:: Document extract ::
Tuesday, January 13, 2009

Greek journalists' union: "The workers will have the last word - not the media bosses"

From On The Greek Riots:

First statement coming out of the newly-occupied building of the (reformist) Union of Journalists in Athens (ESIEA). In a similar manner to the earlier occupation of the general confederation of workers' bulding, people have now occupied the Journalists' union to denounce mainstream media lies.

The occupation's blog is here - the first statement follows.

The thousands of protesters that filled the streets in Greece on Friday January 9th, proved that the fire of December wonʼt be put out, not by bullets and acid against activists, nor by the ideological terrorism spread by the media these last few days. Consequently, the Stateʼs only response to the youth and the workers was, once more, raw repression. Encouraged by the mediaʼs demands of zero tolerance, and by the orders of their bosses, the police were free to attack with chemicals, violence and arrests, against anyone who came their way.

When, as on January 9thoppression by the State turns even against the workers, journalists, photographers and lawyers who stand in the streets against the side of the murderers, it becomes even clearer that the rebellion during the past month has put forward an issue of dignity for everyone whose survival depends on wage labor. As a result, some of us, media workers and students, stand beside the rebels. We do it actively: we participate in their fight as workers, and we join their fight with our own everyday battle in our places of work. Our main goal is to prevent the bosses from imposing their views about the events, an example of which is that a photographer, Kostas Tsironis, was fired by the daily newspaper “Eleftheros Typos” (“Free press”) because he took a picture of a cop raising his handgun a day after the 15-year old Alexandros Grigoropoulos was murdered.

We donʼt fool ourselves about what the media, a crucial ideology apparatus of the State, will do to force the people to leave the streets and go home; theyʼll do everything, and we know it all too well, because, of course, we work in the media. We also recognize that the big-time journalists are only able to promote the abolition of university asylum and the idea of two different kinds of demonstrators (the violent “koukouloforoi” vs. the “peaceful” ones), as long as we remain silent.
:::
Problem A: Update the records from their start through the line containing "tap(480, 55)", replacing "dropdown" with "menu" and leaving everything else unchanged. Omit the pictures from your answer.
:: Data provided ::
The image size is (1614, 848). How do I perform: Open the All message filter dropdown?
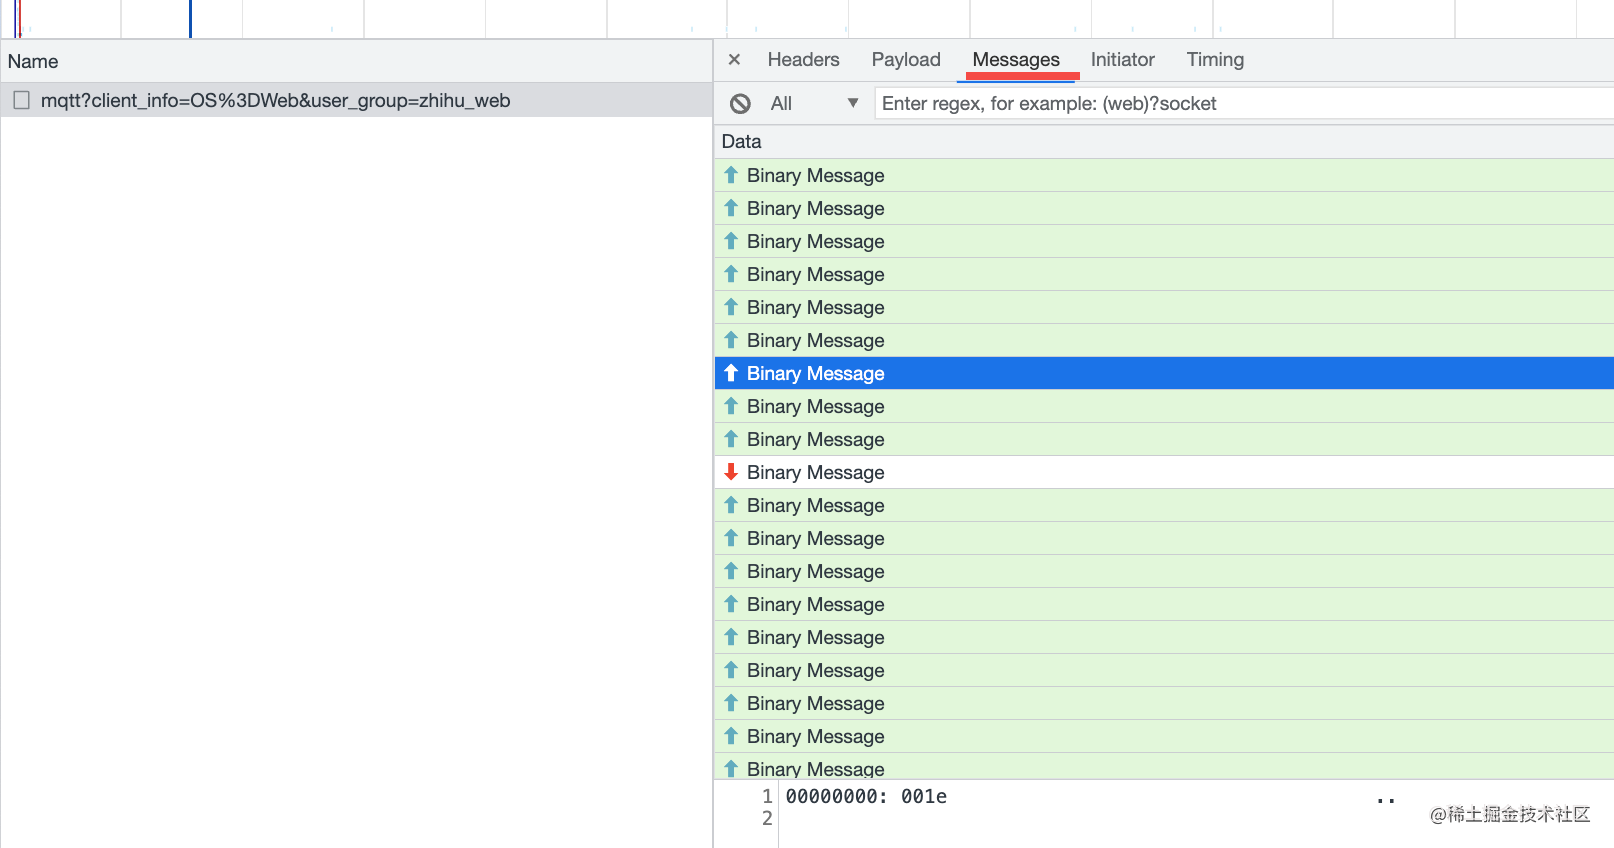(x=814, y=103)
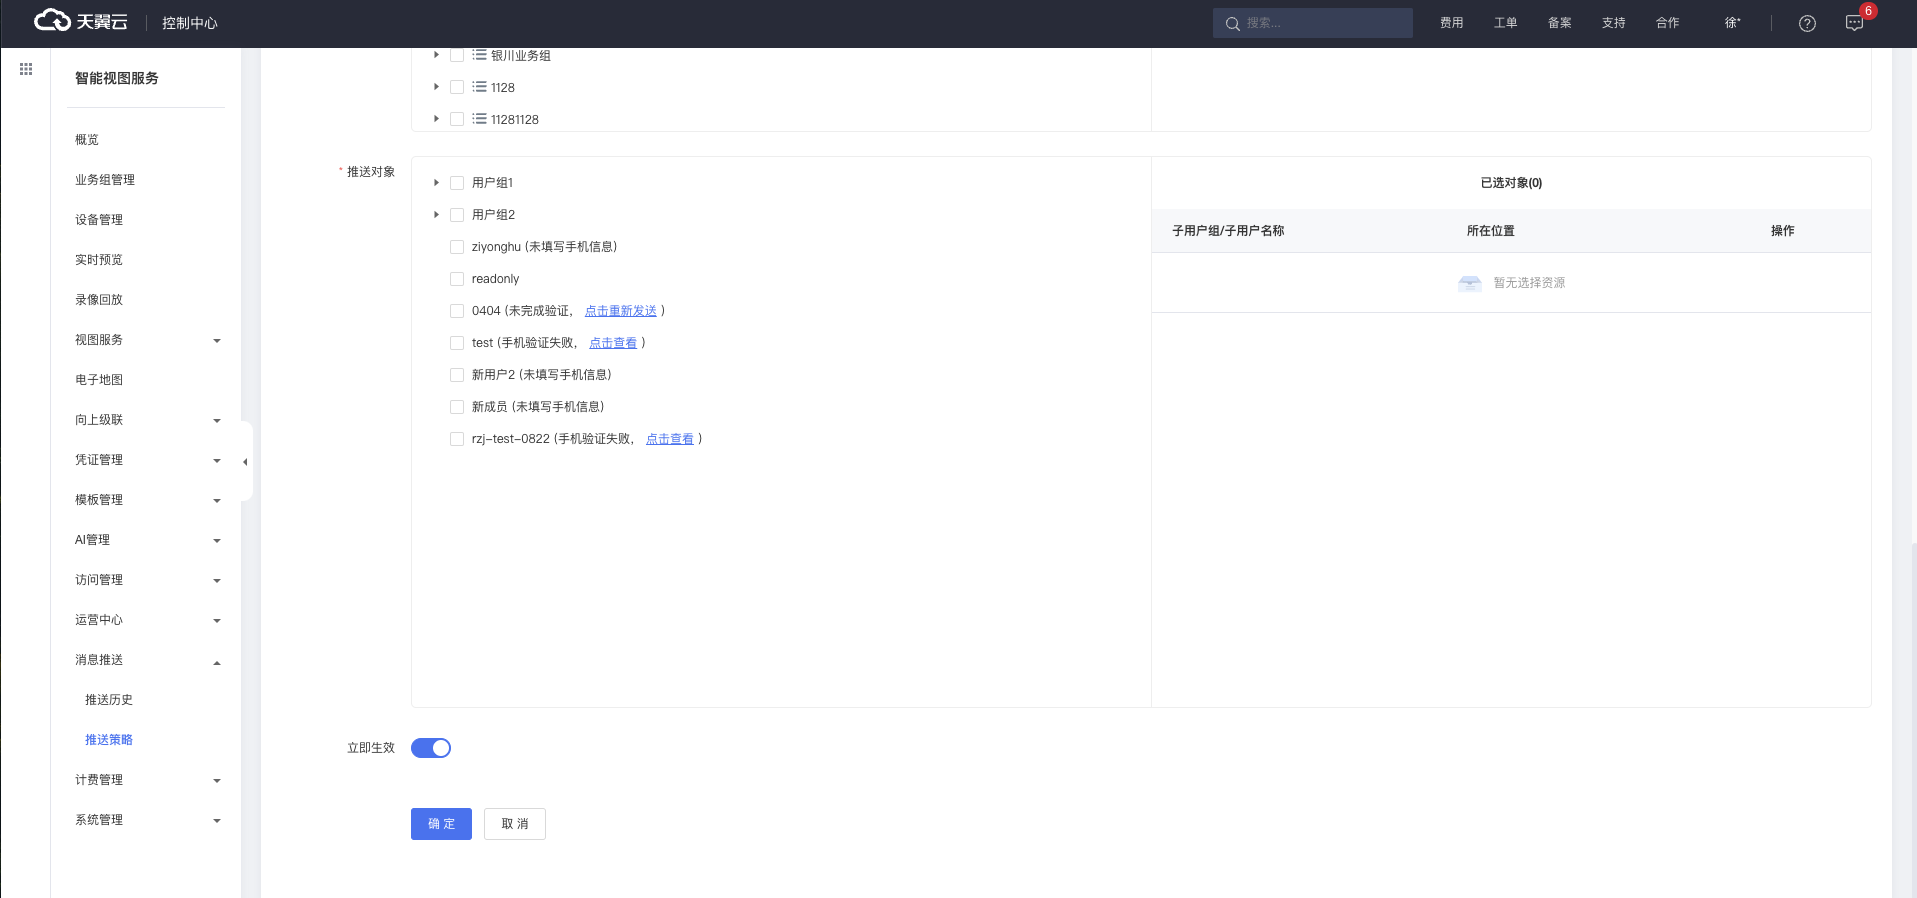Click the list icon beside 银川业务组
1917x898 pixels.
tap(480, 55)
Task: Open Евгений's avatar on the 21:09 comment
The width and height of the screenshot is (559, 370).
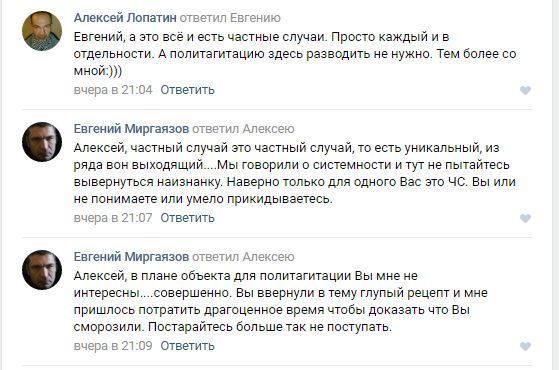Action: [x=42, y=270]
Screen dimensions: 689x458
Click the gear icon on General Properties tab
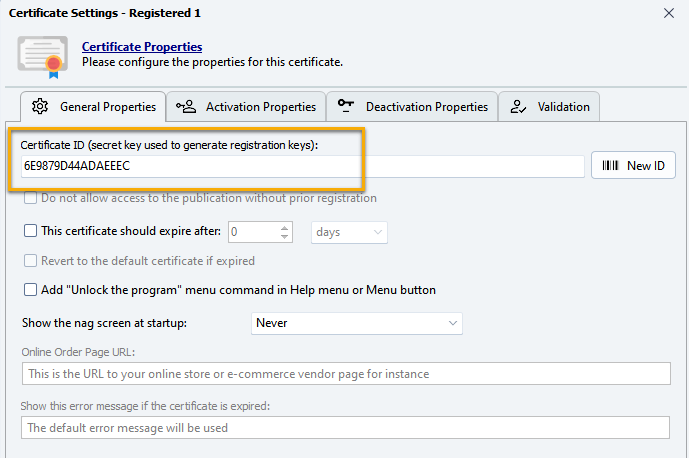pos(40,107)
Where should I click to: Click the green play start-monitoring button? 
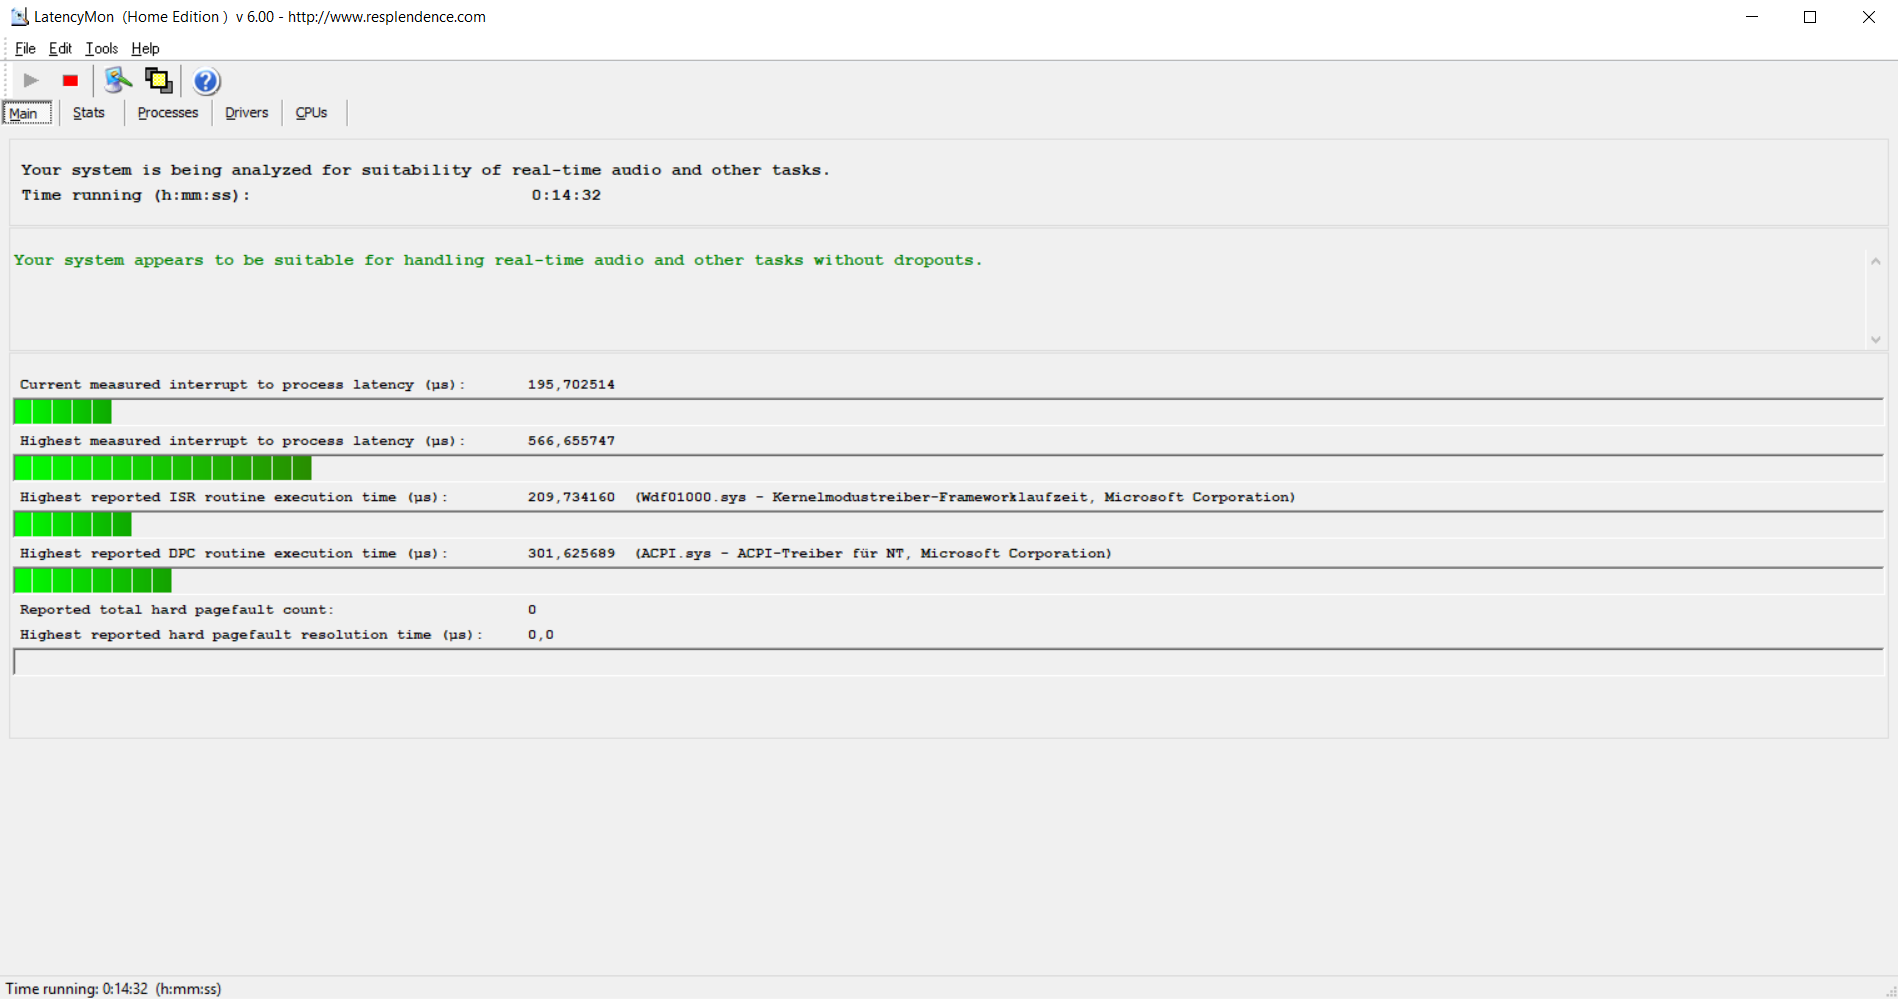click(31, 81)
:::
Problem B:
Answer these questions about the Greek journalists' union text.
(i) Which photographer was fired, and by which daily newspaper?
(ii) On what day did thousands of protesters fill the streets in Greece?
(iii) What two kinds of demonstrators do the big-time journalists promote the idea of?

Full answer A:
The image size is (1614, 848). How do I perform: Open the All message filter menu?
(x=814, y=103)
Click the list icon beside 银川业务组
1917x898 pixels.
tap(480, 55)

Full answer B:
(i) Kostas Tsironis was fired by the daily newspaper "Eleftheros Typos" ("Free press").
(ii) Friday, January 9th.
(iii) The violent "koukouloforoi" and the "peaceful" ones.